At least four of the Kaspersky samples have a DNSRR for account.protonvpn[.]store as this same IP address 195.122.229[.]41:80 in addition to some UDP traffic to other IPs on ports 67, 123 and 5355. It’s in Nizhniy Novgorod, Russia, part of a small block 195.122.229.0 – 195.122.229.255 registered to “Mobile TeleSystems PJSC”:
% Information related to '195.122.229.0 - 195.122.229.255' % Abuse contact for '195.122.229.0 - 195.122.229.255' is 'abuse@mtu.ru' inetnum: 195.122.229.0 - 195.122.229.255 netname: STATIC-NAT descr: Mobile TeleSystems PJSC descr: Nizhny Novgorod country: RU admin-c: SND-RIPE tech-c: SND-RIPE tech-c: SND-RIPE status: ASSIGNED PA mnt-by: AS8580-MNT created: 2002-11-21T14:16:26Z last-modified: 2020-02-04T05:46:55Z source: RIPE # Filtered role: SANDY ISP Network Operation Center address: Mobile TeleSystems OJSC Macro-region "Povolje" address: 168a, Gagarina prospect address: Nizhny Novgorod, 603009, Russia phone: +7 831 2728930 fax-no: +7 831 2728998 remarks: trouble: ------------------------------------------------- remarks: trouble: Please report SPAM and Network security issues to remarks: trouble: noc.nnov@mts.ru remarks: trouble: ------------------------------------------------- tech-c: SYZ1-RIPE nic-hdl: SND-RIPE mnt-by: AS8580-MNT created: 2002-03-12T13:25:47Z last-modified: 2016-07-25T06:06:24Z source: RIPE # Filtered abuse-mailbox: noc.nnov@mts.ru % Information related to '195.122.224.0/19AS8580' route: 195.122.224.0/19 descr: Closed Join Stock Company "KOMSTAR-Regiony" descr: Communication Service Centre of the Volga Region Branch in Nizhny Novgorod descr: 46 Ulyanov St. descr: N.Novgorod 603600 descr: Russia origin: AS8580 mnt-by: AS8580-MNT created: 1970-01-01T00:00:00Z last-modified: 2019-07-08T14:20:40Z source: RIPE # Filtered
Some of this activity is in the last few days for the more recent samples, and shows the malware doing HTTP POSTs to http://account.protonvpn[.]store/index.php using a User Agent string of “Mozilla/4.0 (compatible; MSIE 6.0b; Windows NT 5.1)”. This User Agent string appears to be a reliable indicator for identifying AZORult v3.x, and we show 26,280 records in our data that use this User Agent string.
Pivoting off this C2 in a second Augury query reveals the specific network traffic involving this IP from Russia for the last 30 days and we can say for certain that TCP port 445 was open on 20th and 21st of January this year: netbios-ssn, and indeed we also see multiple connections on tcp:445 with a host of wildly disparate IPs from various exotic locations.

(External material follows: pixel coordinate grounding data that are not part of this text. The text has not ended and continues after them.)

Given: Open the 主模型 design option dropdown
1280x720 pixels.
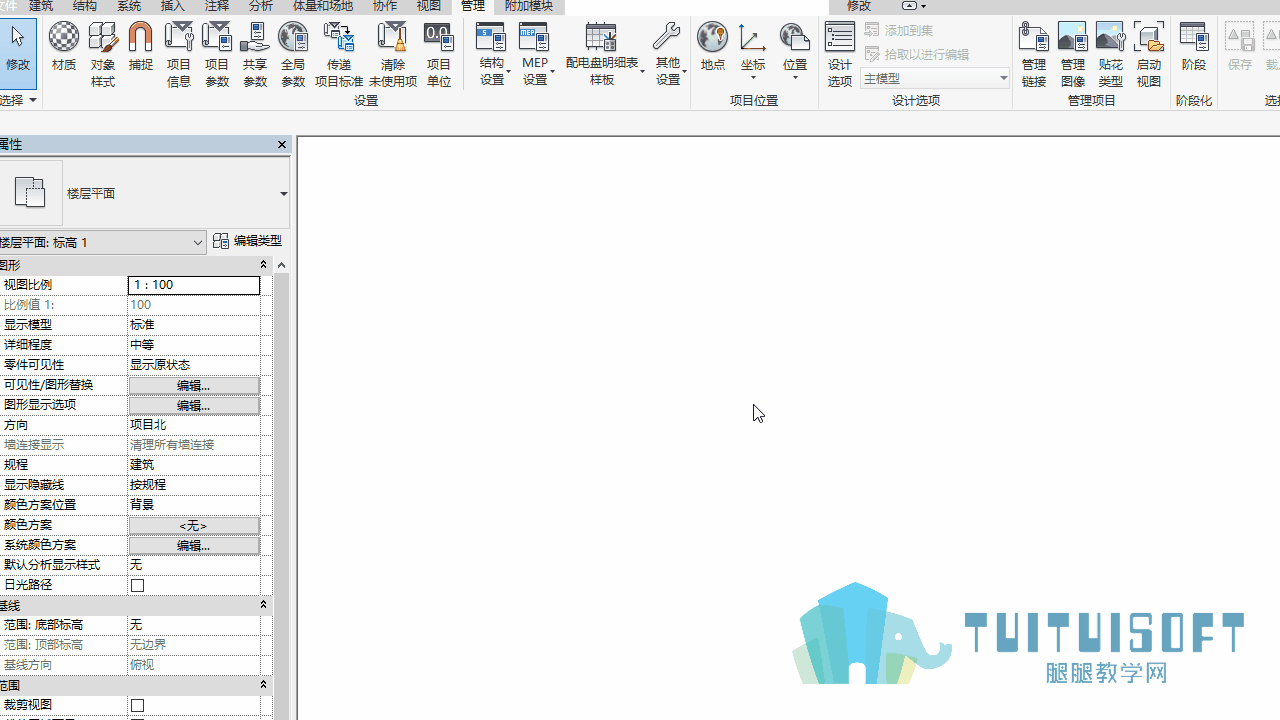Looking at the screenshot, I should pos(935,78).
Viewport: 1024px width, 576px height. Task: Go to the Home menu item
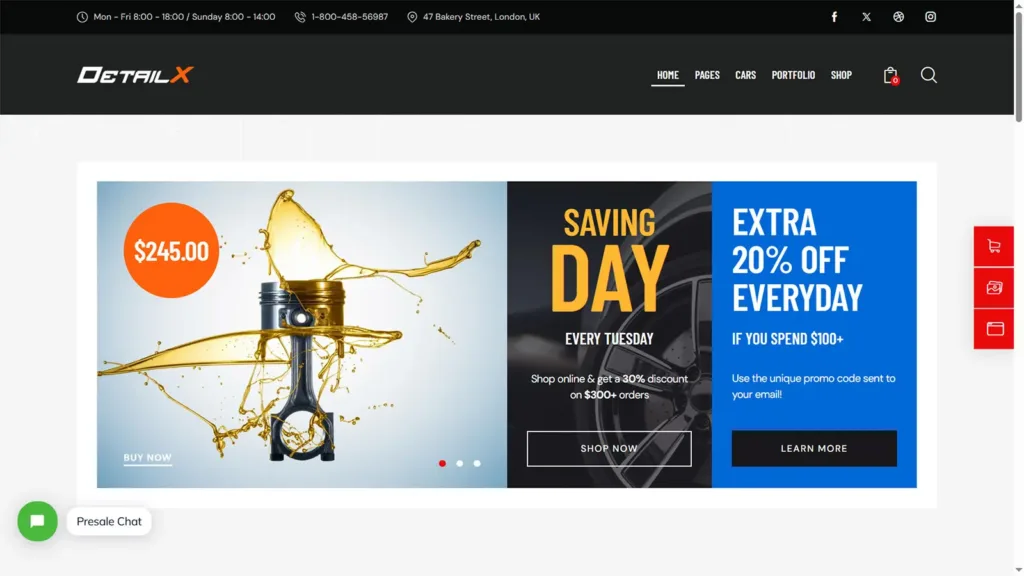click(x=667, y=75)
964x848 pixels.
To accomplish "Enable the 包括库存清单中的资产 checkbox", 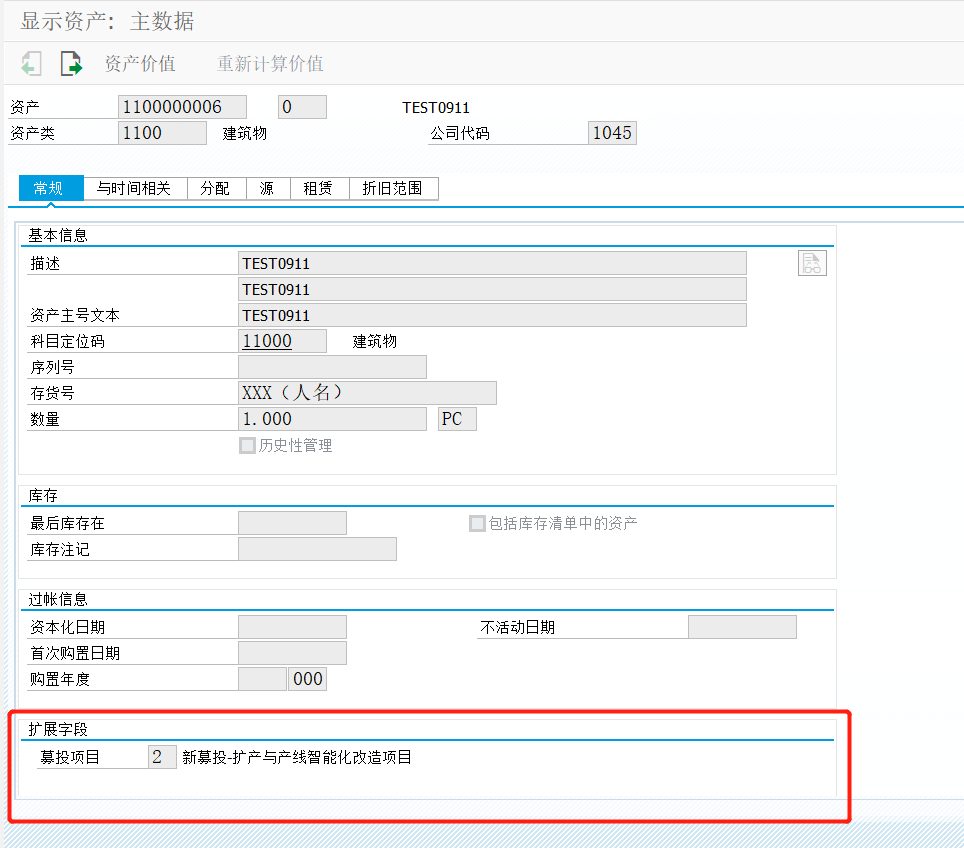I will click(x=477, y=523).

At the start of February we observed some possible BitTorrent traffic with an IP in the Denver area that was also compromised, and then on Valentine’s Day we noted TCP port 554 was open on this Russian IP.
Overall, we see a great deal of network traffic involving this Russian IP for the last 30 days, and it would need a lot more analysis to determine if we can see a trace of the miscreant in here, but they are almost certainly in here somewhere:
Why do we care?
Well, first off I love Protonmail and this is a sensible demographic to target (high value data amongst the millions of happy encrypted Protonmail users); so that’s bad.
But also, as attention focuses on the Russian IP (before they move), you can see how Augury gives you the context from the activity outside of your own network visibility. It’s unique and we look forward to bringing you more samples and more insight from IOCs that we run through Augury.